**Work request**
For this task, extract exactly the lines of the data below, from the line containing "Viewport: 1078px width, 1078px height." through the last one, with pictures left out.

**Dataset excerpts**
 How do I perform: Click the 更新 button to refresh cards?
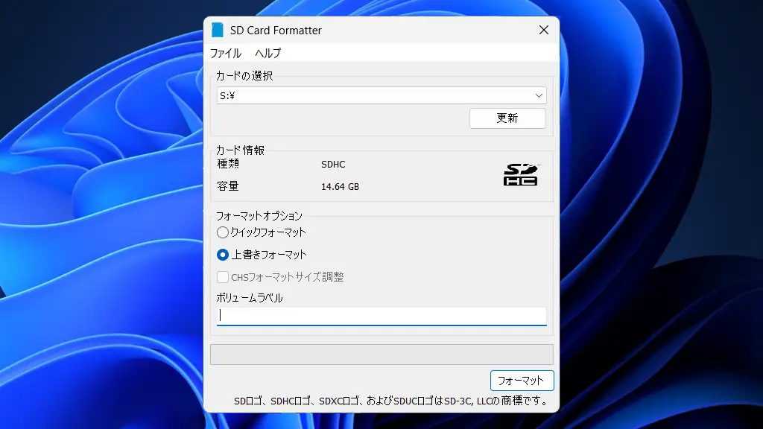(x=507, y=118)
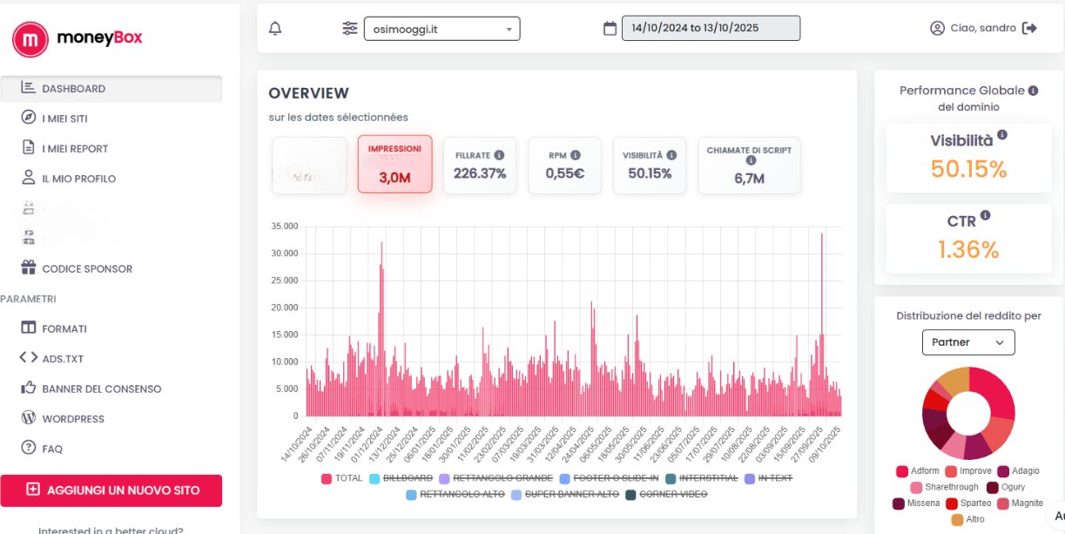
Task: Open the I MIEI REPORT menu item
Action: pyautogui.click(x=75, y=148)
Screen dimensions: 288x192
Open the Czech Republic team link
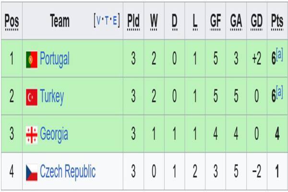68,172
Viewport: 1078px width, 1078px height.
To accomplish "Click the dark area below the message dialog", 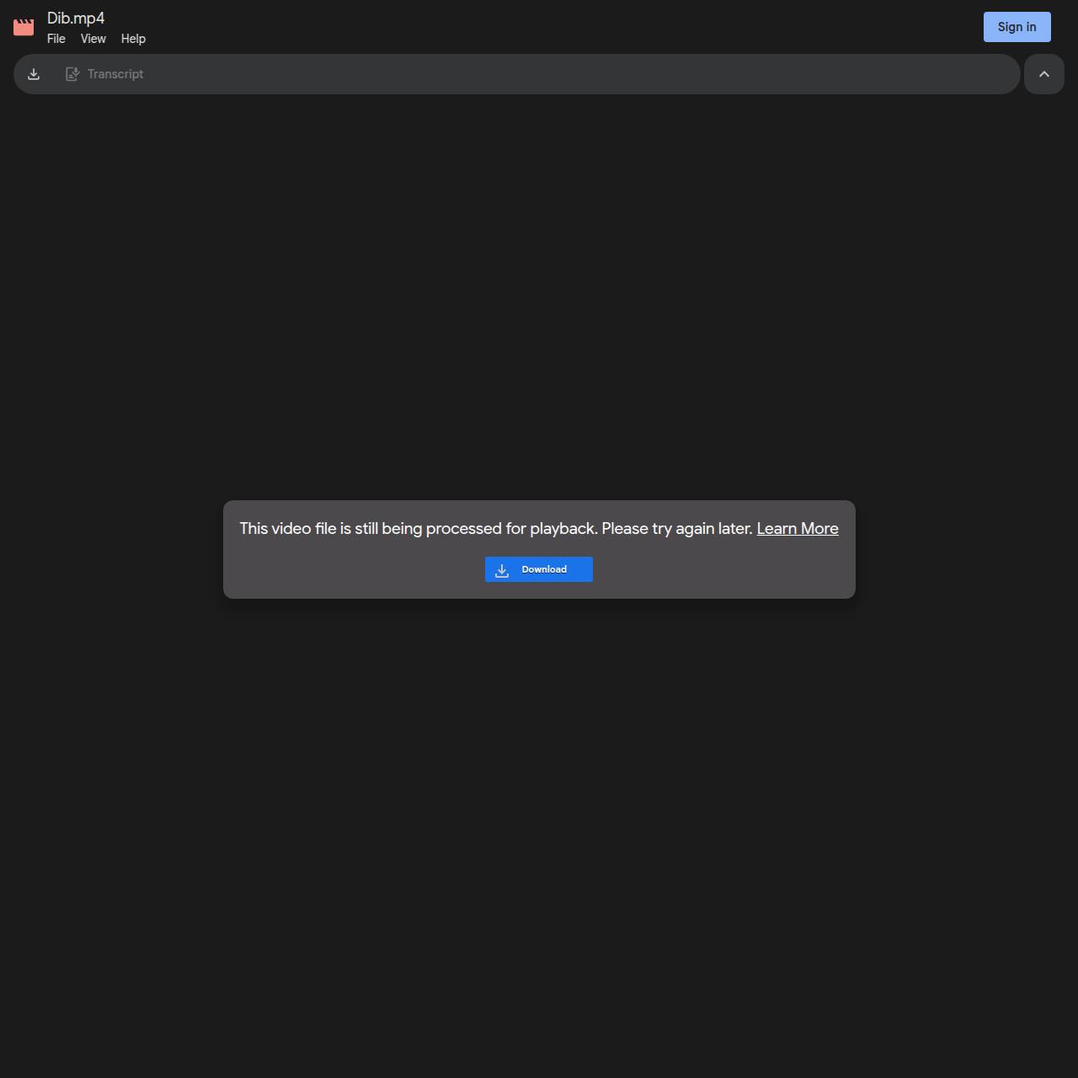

**Solved exercise**
Viewport: 1078px width, 1078px height.
To accomplish "Click the dark area below the message dialog", 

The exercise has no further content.